There's a sense in which you can never be in an image before yourself, because the image is separate from you by being held out FOR you, and in that sense there's nothing in particular I AM, just ... that I am. It's really all I am, all I want to be, and all I would hope to be seen for. Of this comes beauty and intelligence and grace and so on, which I share in because they are natural manifestations of life.
At the same time I have some "self-image" of being a number of things, such as being nothing but a thing of blood and sinew and so on for others to take advantage of in every way, of being spiteful, vicious, obnoxious, vampiric, and so on, although it is sometimes of other things like being justified, or patient, or clever, or of milder things very much like Kyrielle's description.
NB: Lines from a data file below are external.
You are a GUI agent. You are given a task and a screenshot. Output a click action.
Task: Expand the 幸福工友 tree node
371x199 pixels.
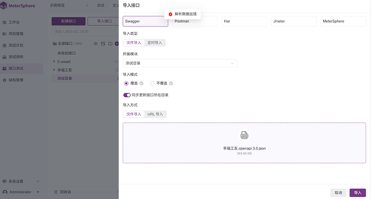click(x=54, y=70)
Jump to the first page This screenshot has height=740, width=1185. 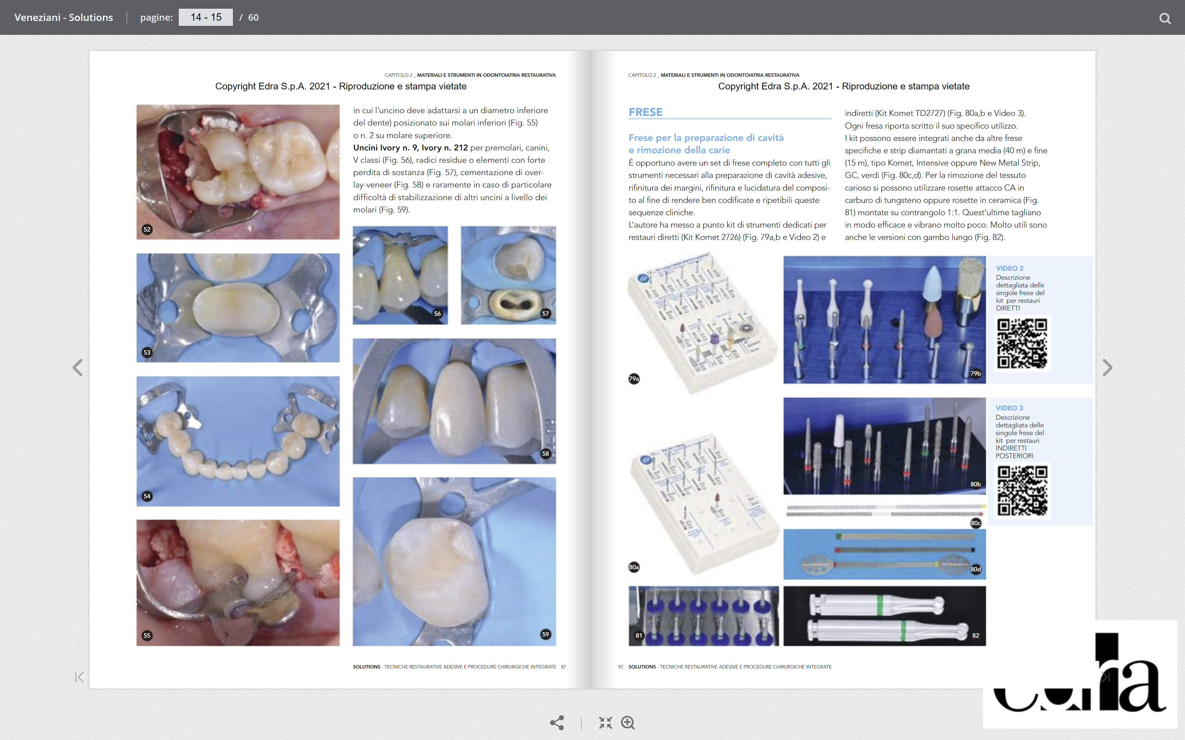pyautogui.click(x=79, y=677)
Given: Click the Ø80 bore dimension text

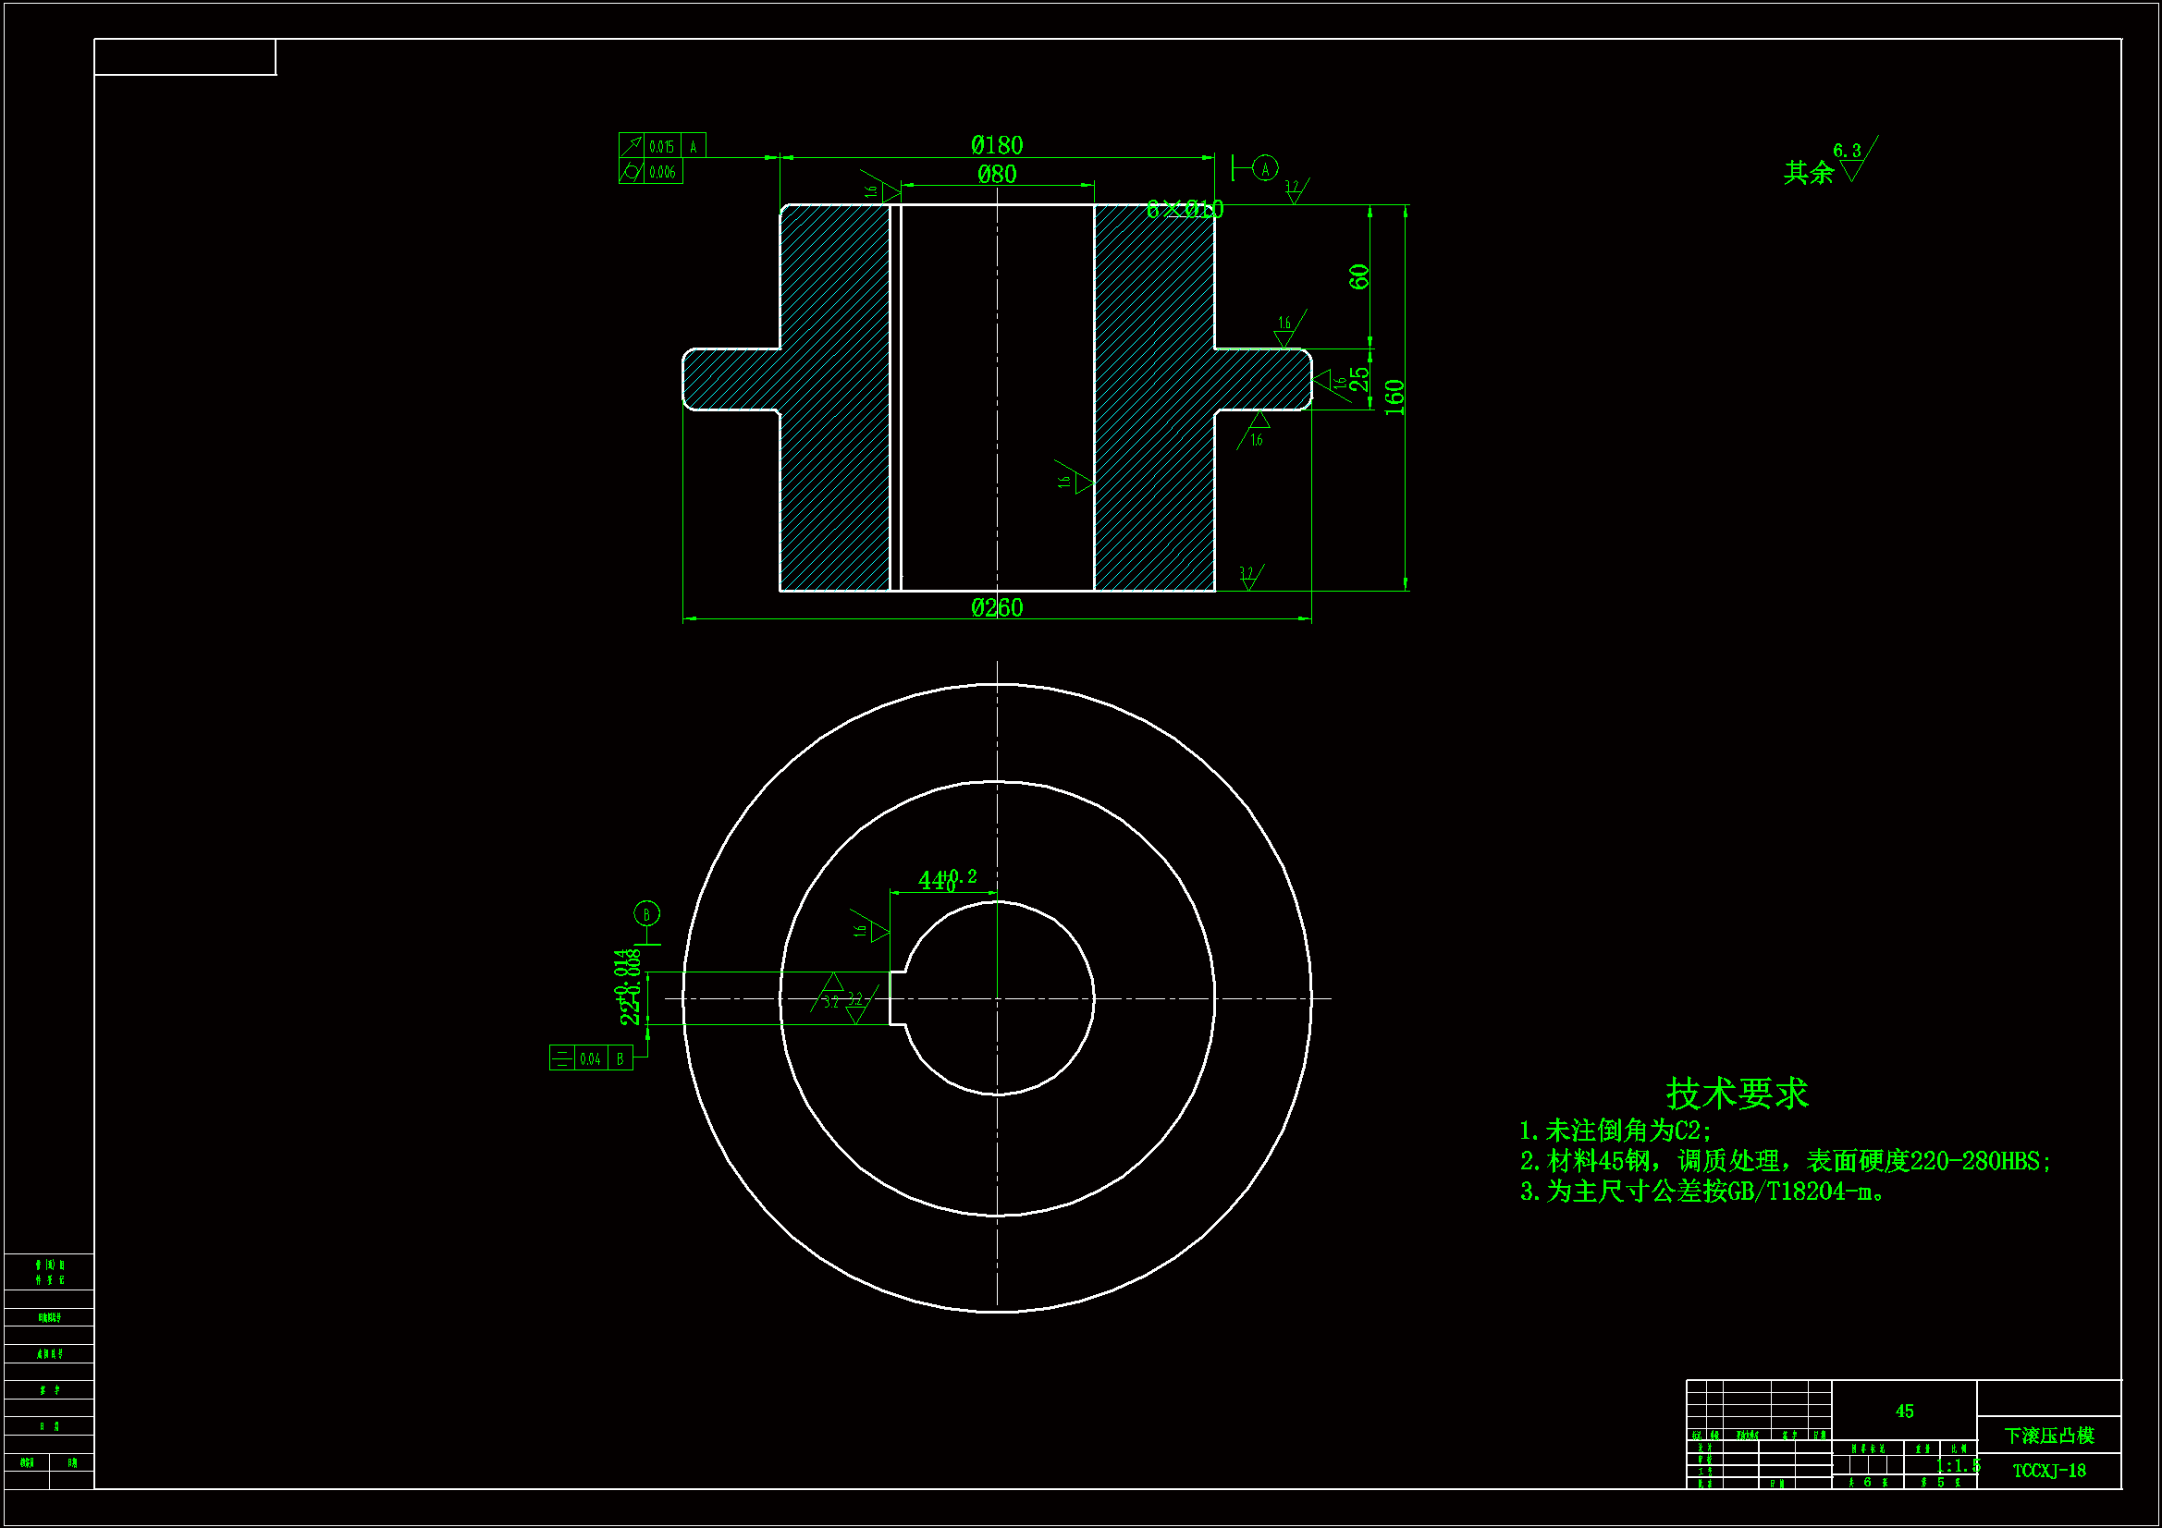Looking at the screenshot, I should (996, 174).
The things in my self-image don't really seem to have a cause. They just appear and I just buy into them, or maybe I can resist them. It's fed off reaction and activity though. If you stop and sit still, so does your mind, and the self-image fixation evaporates in a few minutes, or will at least subside.
It's like a madhouse, really. I don't know why the self doesn't really stick to itself easily and kind of slops off in self-forgetfulness. I don't know why. Many things are very easy to learn, but the mind learning stickiness to itself is apparently a feat of high culture and divine grace. Almost as readily is graphite shaped into diamond. Both processes seem to require a remarkable amount of heat and pressure.